A maioria dos alunos, 27 (59%), afirmam viver com ambos os pais, enquanto 16 (35%) vivem apenas com a mãe. Apenas um aluno relatou que vive com o seu pai, um respondeu que mora sozinho e outro que mora com os seus avós.

 

 

 

Com relação ao uso das TICs pelos jovens investigados, no que diz respeito ao tempo que gastam online em sites ou aplicativos através da internet, destaca-se o uso de sites e aplicativos populares como a rede de relacionamentos Facebook, a plataforma de conversas instantâneas WhatsApp, o aplicativo de compartilhamentos de fotos Instagram e o site decompartilhamentos de vídeos Youtube. Entre os adolescentes pesquisados, 21(46%) relatam utilizar o Facebook cerca de uma hora por dia, 11 (24%) afirmam usar o Youtube e 10 (22%) utilizam o WhatsApp, Instagram ou acessam jogos com a mesma frequência.

Outros 15 (33%) colaboradores afirmam utilizar o Youtube entre uma e três horas por dia e 10 (22%) chegam a utilizar o Facebook entre três e cinco horas por dia. Porém, chamam ainda mais atenção aqueles jovens que utilizam as TICs mais de cinco horas por dia, como no caso dos 11 (24%) que relataram usar o WhatsApp com essa frequência, além dos 7 (15%) que usam o Instagram ou o Youtube e dos cinco (11%) estudantes que acessam jogos mais de cinco horas durante o dia.

Quando questionados sobre o conhecimento de estratégias de segurança no ciberespaço, 37 (80%) dos colaboradores relataram que sim e outros 09 (20%) que não conhecem tais estratégias. Entre os mecanismos mais utilizados pelos estudantes estão: não abrir links ou anexos de pessoas desconhecidas e não partilhar informação pessoal com desconhecidos. As duas situações foram utilizadas por 29 (63%) colaboradores; denunciar páginas com conteúdo inadequado, relatado por 23 (50%) jovens; evitar ter conversas privadas com pessoas desconhecidas, 17 (37%) adolescentes; usar software que proteja de conteúdos indesejáveis e bloquear ou não adicionar e-mails desconhecidos, ambas são ferramentas usadas por 13 (28%) deles.
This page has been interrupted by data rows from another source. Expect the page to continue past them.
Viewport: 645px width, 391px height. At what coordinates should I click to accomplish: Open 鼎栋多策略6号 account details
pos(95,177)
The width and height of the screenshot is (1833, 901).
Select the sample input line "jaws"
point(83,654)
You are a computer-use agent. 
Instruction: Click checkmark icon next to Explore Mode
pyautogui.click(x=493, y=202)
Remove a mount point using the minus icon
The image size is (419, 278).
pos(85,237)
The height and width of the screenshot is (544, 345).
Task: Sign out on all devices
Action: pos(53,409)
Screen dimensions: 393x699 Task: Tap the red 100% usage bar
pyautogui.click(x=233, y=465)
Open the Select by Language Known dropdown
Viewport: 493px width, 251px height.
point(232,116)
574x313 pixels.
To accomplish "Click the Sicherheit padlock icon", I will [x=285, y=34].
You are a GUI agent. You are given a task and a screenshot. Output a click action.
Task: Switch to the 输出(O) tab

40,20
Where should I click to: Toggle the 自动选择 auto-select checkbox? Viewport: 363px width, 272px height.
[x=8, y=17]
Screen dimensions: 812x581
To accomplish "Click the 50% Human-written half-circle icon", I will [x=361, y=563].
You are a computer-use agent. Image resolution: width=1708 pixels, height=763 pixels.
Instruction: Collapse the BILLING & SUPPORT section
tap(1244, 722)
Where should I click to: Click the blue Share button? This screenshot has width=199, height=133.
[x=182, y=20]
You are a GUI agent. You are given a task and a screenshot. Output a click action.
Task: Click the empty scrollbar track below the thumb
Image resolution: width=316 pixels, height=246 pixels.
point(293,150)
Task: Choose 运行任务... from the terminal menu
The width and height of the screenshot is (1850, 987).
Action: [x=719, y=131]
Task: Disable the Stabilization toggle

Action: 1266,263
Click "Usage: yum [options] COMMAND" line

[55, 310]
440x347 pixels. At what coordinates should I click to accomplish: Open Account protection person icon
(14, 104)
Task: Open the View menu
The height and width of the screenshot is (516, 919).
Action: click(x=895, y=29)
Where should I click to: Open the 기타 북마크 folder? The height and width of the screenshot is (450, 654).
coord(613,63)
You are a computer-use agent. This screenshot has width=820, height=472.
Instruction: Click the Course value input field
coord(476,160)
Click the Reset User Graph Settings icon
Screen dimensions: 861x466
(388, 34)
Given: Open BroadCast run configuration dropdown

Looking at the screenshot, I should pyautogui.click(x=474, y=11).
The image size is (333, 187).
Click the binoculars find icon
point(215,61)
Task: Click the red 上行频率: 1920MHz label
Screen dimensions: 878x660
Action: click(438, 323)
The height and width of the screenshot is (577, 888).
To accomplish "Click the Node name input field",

No que diz respeito aos processos de vitimização online, 28 (61%) afirmaram que nunca foram alvos de insultos, ameaças, constrangimentos ou perseguições na internet. Porém, outros 18 (39%) relataram que sim, já foram alvos de um tipo de intimidação virtual. Entre estes, o meio mais relatado das vivências de violência foi o site de relacionamentos Facebook, 11 (61%) pessoas, seguido da plataforma de mensagens instantâneas WhatsApp, seis (33%) dos colaboradores. Quatro (23%) alunos ainda afirmaram terem sido vítimas em jogos online e três não responderam quais foram os meios pelos quais sofreram agressões online.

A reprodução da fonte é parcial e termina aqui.